**PROBLEMS AND TASKS**
(a) In the restaurant review, which dish do the diners settle for when the tiger prawns and lamb chops are unavailable?
(b) Turn the restaurant review paragraph that starts "Main courses of tiger prawns" into a short bulleted list that keeps its main facts.

**EXTRACT PROVIDED**
Main courses of tiger prawns and lamb chops are not available, so we settle for lamb youvetsi; a cut-with-a-spoon soft lamb shank on a base of orzo-tomato sauce. This comforting dish is delayed as Natasha is not happy with the execution. However, this issue is handled with the minimum of fuss and we would not have noticed a delay had they not told us. While waiting, we share an impeccably cooked grilled octopus tentacle that could not have been more Mediterranean. I love the confidence of Natasha and the kitchen to only send dishes that meet the standards expected. A side of Greek fries is resplendent with oregano and seasoning; so much so that I try to make my own the next day.

Screenshot grounding data
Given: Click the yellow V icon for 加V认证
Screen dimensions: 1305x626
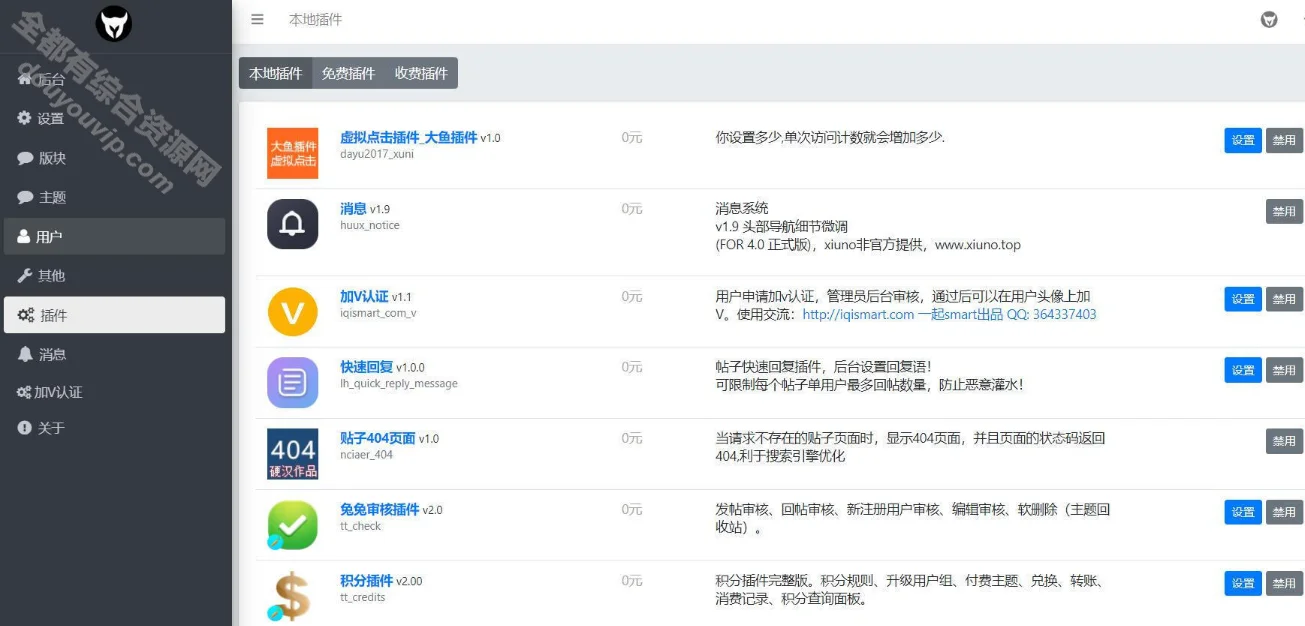Looking at the screenshot, I should [291, 311].
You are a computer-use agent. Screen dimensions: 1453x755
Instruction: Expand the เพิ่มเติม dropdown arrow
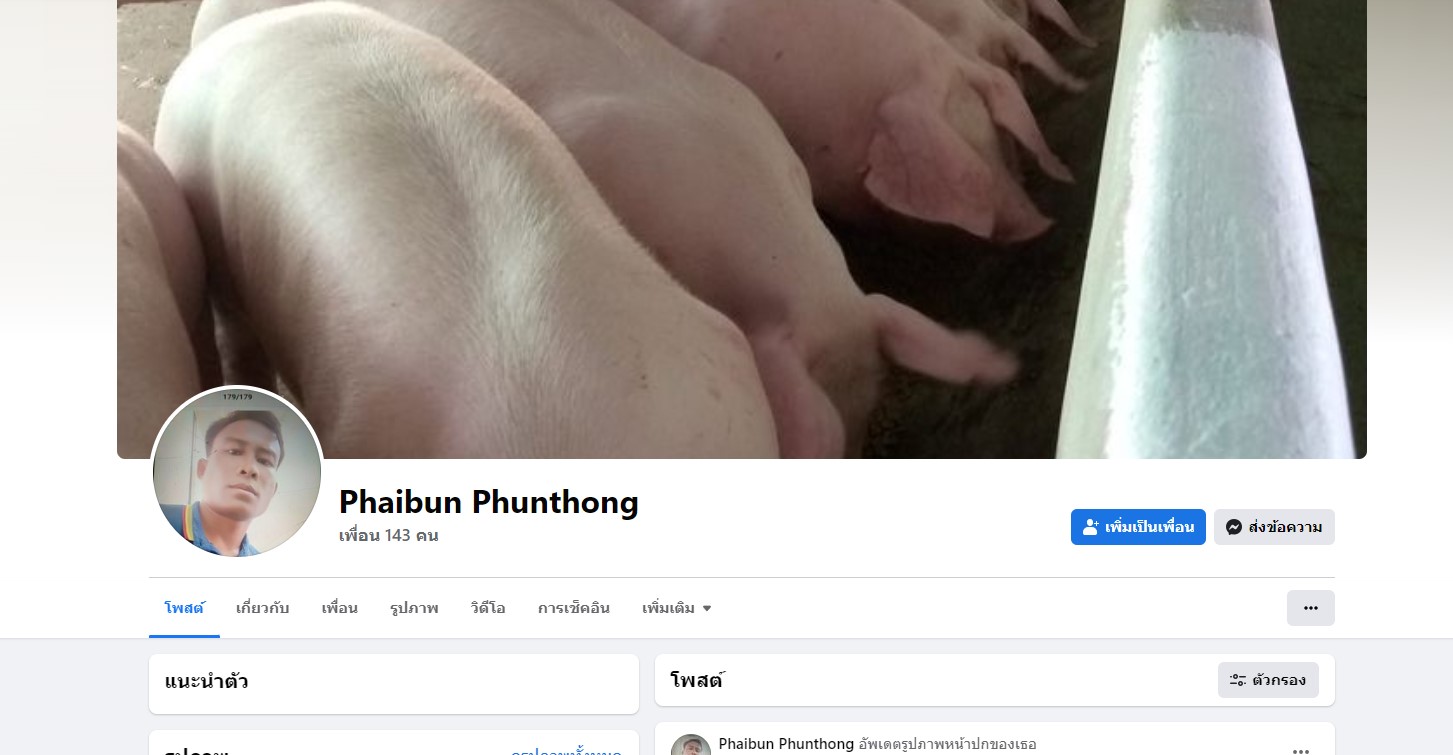(x=707, y=608)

**SOLUTIONS**
(a) Lamb youvetsi, a soft lamb shank on a base of orzo-tomato sauce.

(b)
- Tiger prawns and lamb chops are unavailable, so the diners choose lamb youvetsi: a very soft lamb shank on orzo-tomato sauce.
- The dish is delayed because Natasha is unhappy with how it was made, but the delay is handled with little fuss and would have gone unnoticed had they not been told.
- While waiting, they share a perfectly cooked grilled octopus tentacle.
- The writer admires Natasha's and the kitchen's confidence in sending out only dishes that meet the expected standard.
- A side of Greek fries is so full of oregano and seasoning that the writer tries making them the next day.